Program

Research Programs: Fellowships for University Teachers

Period of Performance

7/1/2012 - 6/30/2013

Funding Totals

$50,400.00 (approved)
$50,400.00 (awarded)


The Reception of Apocryphal Traditions: Bridging Islam and Christianity in the First Millennium

FAIN: FA-55681-11

Cornelia Bernadette Horn
St. Louis University (St. Louis, MO 63103-2097)
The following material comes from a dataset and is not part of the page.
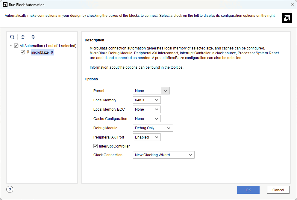Viewport: 297px width, 200px height.
Task: Click the microblaze_0 block icon
Action: 28,52
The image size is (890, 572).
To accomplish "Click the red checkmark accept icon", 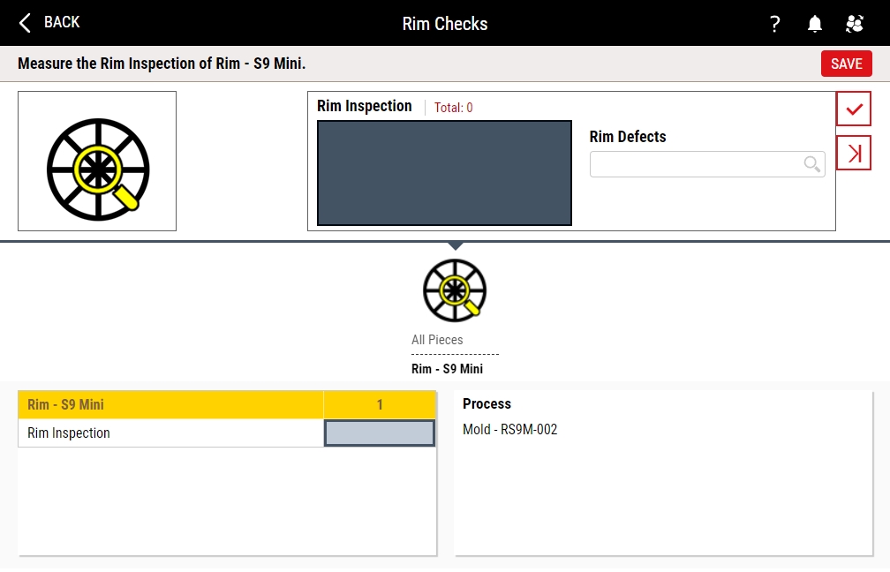I will [x=853, y=109].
This scholarly monograph-in-progress examines the reception history of apocryphal texts in the first millennium C.E. It focuses on the interaction between Christian apocrypha and early Islamic texts. The transmission history of apocrypha includes their reception into Islam and their 'Islamicization,' i.e., the transformation of extra-Biblical stories into an Islamic framework. Thus, one side of this exchange consists of the study of how apocryphal texts were received into the Qur'an and other early Islamic literature. A complementary side investigates how ideas, notions, and images taken from early Islamic writings in turn shaped the development of Christian apocryphal literature, both of newly emerging texts and of texts that were rewritten under the influence of and in response to Islam. This work therefore also involves tracing the influence of the Islamic understanding of apocryphal texts on their Christian reception from the Islamic period onward.